Work to be completed
One line at a time, check the entries below for the word "seguridad", and copy each line that has it.

Items from a dataset:
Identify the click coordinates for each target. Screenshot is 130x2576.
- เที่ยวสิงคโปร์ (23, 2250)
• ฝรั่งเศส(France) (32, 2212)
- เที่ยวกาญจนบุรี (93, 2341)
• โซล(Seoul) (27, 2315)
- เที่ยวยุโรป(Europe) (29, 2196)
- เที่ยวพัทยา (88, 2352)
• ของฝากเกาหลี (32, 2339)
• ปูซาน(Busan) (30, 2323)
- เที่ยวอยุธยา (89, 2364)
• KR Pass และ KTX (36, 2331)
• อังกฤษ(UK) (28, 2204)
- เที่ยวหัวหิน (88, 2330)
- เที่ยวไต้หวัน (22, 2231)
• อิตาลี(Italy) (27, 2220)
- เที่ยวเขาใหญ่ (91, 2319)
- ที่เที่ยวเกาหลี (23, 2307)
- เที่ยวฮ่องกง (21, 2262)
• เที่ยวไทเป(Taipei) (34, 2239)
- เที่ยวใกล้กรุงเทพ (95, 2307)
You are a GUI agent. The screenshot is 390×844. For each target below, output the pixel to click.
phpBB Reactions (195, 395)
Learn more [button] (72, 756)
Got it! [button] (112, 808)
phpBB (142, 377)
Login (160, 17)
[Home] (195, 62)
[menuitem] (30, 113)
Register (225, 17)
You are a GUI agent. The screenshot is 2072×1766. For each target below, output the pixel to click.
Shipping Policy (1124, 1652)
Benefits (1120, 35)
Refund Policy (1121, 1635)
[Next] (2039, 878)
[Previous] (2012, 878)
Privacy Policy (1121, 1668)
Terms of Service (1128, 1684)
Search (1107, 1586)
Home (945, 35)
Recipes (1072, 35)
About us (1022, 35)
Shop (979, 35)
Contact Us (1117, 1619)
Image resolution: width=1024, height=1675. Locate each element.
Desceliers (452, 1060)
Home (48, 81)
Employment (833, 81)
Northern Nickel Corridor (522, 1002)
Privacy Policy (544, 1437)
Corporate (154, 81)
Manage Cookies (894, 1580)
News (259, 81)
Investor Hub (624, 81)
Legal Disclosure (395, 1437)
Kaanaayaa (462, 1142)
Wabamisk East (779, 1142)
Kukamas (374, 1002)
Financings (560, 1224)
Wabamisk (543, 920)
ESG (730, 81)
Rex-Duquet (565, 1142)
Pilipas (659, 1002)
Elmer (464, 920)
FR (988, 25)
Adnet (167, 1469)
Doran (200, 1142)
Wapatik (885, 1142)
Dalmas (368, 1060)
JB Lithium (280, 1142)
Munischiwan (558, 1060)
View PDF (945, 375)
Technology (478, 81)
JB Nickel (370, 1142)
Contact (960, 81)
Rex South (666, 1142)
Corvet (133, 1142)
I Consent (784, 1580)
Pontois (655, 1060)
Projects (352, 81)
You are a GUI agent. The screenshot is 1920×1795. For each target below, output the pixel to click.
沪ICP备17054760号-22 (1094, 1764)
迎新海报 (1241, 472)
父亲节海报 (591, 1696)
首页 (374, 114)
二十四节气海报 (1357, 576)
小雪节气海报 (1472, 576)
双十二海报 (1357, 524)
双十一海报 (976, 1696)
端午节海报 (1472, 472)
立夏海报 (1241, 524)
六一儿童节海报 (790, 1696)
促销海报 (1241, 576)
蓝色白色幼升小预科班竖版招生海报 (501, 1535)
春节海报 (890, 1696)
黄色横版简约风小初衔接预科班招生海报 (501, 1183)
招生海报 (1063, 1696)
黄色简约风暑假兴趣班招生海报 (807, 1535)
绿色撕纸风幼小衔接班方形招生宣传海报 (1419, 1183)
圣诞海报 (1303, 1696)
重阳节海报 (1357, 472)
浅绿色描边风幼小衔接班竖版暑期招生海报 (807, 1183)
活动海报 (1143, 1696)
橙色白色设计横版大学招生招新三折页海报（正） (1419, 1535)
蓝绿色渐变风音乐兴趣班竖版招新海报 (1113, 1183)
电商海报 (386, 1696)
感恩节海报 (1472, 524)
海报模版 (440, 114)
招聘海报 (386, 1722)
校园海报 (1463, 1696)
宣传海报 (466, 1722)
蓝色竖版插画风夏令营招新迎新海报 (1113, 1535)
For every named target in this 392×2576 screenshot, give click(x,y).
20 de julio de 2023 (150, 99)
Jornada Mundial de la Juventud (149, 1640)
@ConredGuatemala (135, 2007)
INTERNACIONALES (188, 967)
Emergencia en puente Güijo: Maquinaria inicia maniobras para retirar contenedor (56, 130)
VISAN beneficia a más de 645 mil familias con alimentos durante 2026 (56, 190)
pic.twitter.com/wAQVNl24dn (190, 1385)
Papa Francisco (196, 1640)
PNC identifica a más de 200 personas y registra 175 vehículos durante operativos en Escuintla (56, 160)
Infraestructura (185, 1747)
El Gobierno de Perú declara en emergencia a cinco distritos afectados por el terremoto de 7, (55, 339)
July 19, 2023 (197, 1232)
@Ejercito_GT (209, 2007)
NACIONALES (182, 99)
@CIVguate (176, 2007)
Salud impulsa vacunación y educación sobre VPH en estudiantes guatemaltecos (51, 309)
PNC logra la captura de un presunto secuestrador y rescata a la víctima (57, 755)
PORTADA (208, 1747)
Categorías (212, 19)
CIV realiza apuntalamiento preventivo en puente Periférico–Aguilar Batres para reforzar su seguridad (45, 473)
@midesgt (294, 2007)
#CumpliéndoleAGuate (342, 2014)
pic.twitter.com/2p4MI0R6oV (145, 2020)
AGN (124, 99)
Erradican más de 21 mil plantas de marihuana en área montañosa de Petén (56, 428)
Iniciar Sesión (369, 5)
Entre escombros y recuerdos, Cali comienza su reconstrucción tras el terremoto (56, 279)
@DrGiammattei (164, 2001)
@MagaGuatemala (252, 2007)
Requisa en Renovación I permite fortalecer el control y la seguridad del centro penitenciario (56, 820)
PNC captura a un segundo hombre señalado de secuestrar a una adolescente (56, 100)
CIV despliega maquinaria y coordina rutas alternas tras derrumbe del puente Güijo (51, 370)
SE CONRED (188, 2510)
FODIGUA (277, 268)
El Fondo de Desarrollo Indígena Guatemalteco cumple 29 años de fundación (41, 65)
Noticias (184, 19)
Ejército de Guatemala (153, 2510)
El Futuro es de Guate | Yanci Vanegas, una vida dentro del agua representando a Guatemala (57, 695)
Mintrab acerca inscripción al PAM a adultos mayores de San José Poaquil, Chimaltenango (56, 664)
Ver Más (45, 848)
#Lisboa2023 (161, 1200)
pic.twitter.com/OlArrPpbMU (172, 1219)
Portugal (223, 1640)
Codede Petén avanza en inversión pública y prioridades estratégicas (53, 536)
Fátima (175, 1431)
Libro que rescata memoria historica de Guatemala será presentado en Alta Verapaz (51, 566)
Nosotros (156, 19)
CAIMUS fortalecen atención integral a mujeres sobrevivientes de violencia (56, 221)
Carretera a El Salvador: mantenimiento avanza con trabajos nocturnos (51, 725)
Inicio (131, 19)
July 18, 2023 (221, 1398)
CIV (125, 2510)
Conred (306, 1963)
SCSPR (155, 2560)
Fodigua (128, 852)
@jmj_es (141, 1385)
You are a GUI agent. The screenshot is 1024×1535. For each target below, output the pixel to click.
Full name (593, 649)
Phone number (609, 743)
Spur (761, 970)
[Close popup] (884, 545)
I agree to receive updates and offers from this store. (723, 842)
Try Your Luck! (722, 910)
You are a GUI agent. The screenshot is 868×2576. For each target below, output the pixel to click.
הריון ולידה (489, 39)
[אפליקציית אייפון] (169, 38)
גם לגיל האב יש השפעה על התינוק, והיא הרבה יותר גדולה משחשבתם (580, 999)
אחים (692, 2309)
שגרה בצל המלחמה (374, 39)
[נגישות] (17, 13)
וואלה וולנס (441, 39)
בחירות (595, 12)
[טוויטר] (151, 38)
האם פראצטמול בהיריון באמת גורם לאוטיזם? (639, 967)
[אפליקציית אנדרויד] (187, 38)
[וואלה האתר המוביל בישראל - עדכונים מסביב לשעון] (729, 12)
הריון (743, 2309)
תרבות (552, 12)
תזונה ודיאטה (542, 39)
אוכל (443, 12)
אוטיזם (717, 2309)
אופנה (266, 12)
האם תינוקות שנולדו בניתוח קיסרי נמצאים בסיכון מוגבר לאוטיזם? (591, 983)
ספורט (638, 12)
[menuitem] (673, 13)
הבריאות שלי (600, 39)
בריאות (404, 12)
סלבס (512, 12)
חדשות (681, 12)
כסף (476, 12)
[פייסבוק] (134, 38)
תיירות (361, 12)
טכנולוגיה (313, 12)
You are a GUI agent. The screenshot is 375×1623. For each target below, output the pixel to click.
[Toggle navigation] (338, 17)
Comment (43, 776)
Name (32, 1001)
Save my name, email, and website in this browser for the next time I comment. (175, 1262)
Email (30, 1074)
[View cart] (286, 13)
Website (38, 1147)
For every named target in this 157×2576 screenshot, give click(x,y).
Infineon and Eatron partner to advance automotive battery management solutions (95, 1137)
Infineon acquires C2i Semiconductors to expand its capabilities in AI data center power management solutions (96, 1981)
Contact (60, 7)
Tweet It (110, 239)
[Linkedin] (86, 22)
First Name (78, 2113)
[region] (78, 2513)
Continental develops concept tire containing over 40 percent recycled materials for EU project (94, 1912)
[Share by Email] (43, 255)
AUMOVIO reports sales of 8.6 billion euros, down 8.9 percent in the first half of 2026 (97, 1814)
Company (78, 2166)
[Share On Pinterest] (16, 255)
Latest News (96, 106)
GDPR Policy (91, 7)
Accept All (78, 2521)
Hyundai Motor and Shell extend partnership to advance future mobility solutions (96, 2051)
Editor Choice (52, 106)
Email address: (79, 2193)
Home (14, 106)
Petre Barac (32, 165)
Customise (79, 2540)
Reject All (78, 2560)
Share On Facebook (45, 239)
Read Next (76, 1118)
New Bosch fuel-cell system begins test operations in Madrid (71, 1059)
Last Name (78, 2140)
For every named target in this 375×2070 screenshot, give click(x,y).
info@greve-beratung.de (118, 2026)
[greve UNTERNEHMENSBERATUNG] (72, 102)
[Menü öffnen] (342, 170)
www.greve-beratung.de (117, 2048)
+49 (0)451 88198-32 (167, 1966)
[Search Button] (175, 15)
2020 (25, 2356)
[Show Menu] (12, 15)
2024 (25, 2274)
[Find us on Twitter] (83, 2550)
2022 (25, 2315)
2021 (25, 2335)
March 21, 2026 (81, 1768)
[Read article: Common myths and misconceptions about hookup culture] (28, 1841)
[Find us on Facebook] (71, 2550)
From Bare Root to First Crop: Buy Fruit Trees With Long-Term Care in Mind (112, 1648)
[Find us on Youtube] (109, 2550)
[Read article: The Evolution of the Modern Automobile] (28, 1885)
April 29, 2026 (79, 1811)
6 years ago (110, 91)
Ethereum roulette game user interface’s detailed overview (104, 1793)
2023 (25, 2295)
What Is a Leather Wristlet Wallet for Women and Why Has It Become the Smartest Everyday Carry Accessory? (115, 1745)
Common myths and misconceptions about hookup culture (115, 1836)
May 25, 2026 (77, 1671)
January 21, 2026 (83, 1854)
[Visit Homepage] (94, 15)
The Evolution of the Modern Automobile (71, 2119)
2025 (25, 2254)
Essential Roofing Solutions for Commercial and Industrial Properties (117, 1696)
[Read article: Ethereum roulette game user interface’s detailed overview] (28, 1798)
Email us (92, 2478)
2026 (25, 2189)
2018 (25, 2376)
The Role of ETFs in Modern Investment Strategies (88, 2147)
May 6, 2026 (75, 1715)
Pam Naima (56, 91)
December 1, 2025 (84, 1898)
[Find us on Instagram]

Worked solution
CIV realiza apuntalamiento preventivo en puente Periférico–Aguilar Batres para reforzar su seguridad (45, 473)
Requisa en Renovación I permite fortalecer el control y la seguridad del centro penitenciario (56, 820)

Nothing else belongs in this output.